For the treatment of follicular lymphoma (FL) patients experiencing early treatment failure (ETF) with an expected 5-year overall survival (OS) of approximately 50%, more efficient therapies are highly required after standard rituximab-based chemoimmunotherapy. Hematopoietic stem cell transplantation (HCT) can be a viable treatment option for relapsed FL patients, nevertheless its position has been questioned in terms of alternative options such as targeted agents and less toxic available therapies. Furthermore, there is an ongoing debate on how to interpret HCT-related findings due to the existence of substantial clinical heterogeneity in FL among trials. These studies usually analyze small numbers of patients with different disease states of relapsed and refractory FL in early and late relapse.

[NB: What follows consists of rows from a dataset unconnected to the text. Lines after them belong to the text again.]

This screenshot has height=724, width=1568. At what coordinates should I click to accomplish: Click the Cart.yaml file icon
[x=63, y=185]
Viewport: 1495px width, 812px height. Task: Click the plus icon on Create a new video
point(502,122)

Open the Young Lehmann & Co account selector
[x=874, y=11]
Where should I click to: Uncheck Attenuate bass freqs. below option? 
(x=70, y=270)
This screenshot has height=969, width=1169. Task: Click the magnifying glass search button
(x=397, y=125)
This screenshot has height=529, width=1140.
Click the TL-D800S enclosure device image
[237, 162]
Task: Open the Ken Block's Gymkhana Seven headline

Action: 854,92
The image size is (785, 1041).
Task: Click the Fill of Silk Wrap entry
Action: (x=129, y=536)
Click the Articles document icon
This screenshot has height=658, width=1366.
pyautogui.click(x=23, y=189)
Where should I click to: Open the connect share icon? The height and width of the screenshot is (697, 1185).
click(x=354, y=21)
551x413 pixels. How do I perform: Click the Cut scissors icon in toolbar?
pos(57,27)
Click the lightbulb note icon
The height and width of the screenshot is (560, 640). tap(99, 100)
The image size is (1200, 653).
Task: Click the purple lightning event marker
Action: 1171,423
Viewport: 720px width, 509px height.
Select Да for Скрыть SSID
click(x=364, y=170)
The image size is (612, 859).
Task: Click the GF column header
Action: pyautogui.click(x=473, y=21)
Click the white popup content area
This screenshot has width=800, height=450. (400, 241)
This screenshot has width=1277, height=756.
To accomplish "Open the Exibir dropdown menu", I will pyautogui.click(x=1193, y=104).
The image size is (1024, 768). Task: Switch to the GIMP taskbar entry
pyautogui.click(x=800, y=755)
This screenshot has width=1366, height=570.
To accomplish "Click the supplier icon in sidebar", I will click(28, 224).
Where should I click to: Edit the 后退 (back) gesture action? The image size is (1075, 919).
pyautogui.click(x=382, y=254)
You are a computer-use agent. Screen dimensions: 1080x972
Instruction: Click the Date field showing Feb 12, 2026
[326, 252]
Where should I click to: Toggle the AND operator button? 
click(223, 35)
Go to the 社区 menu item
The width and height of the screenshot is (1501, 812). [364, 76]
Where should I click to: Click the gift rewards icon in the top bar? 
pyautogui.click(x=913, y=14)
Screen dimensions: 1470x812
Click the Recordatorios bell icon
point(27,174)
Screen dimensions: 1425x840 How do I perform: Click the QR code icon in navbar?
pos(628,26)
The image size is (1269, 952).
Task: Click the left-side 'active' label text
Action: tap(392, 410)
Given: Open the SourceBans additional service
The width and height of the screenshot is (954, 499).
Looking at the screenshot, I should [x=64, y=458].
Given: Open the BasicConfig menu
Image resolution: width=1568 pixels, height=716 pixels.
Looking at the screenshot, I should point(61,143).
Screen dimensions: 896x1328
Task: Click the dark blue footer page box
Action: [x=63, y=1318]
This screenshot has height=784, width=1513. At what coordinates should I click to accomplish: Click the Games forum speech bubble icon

On 12 April 2018, Sonali M. Smith from the Section of Hematology/Oncology, University of Chicago, Chicago, IL, USA, and colleagues, published results in Cancer of their retrospective study investigating whether autologous or allogeneic HCT (auto-HCT, allo-HCT) is more efficient as the first transplantation option for high-risk FL patients with ETF.
In total, 440 FL patients with ETF who underwent auto-HCT or allo-HCT between 2002 and 2014 were enrolled in this retrospective analysis. Of them, 240 patients (median age = 56) received auto-HCT and 200 patients received allo-HCT (matched sibling donor [MSD; n = 105; median age = 52] or matched unrelated donor [MUD; n = 95; median age = 53]) as first transplantation. Study endpoints included OS, progression-free survival (PFS), relapse, and non-relapse mortality (NRM). Data were collected from the CIBMTR registry. The median follow-up was 73, 69, and 73 months for the auto-HCT, MSD HCT and MUD HCT, respectively.
- 5-year OS in patients receiving auto-HCT, MSD or MUD HCT: 70% vs 73% vs 49%, P = 0.0008
- 5-year adjusted probability of NRM in patients receiving auto-HCT, MSD or MUD HCT: 5% vs 17% vs 33%, P < 0.0001
- 5-year PFS for the auto-HCT, MSD, or MUD cohorts: 38% vs 52% vs 43%, respectively, P = 0.10
- 5-year adjusted probability of relapse/progression in patients receiving auto-HCT, MSD or MUD HCT: 58% vs 31% vs 23%, P < 0.0001
- The cumulative incidences of grade 2–4 acute GvHD at Day 100 for the MSD and MUD cohorts: 35% and 35%, respectively, P = 0.94
- The respective rates for Day 100 grade 3–4 acute GvHD: 13% and 16%, P = 0.62
- 2-year probability of chronic GvHD for the MSD or MUD cohorts: 54% vs 58%; P = 0.54
In summary, these findings showed that HCT is an effective option for transplant-eligible FL patients with ETF. This analysis found that patients undergoing auto-HCT or MSD allo-HCT had a 70% survival rate. The authors stated that until there are no accurate risk-stratification tools for FL patients, auto-HCT and MSD allo-HCT should be the preferred therapy options as both of them offer excellent long-term survival rate for this high-risk patient population.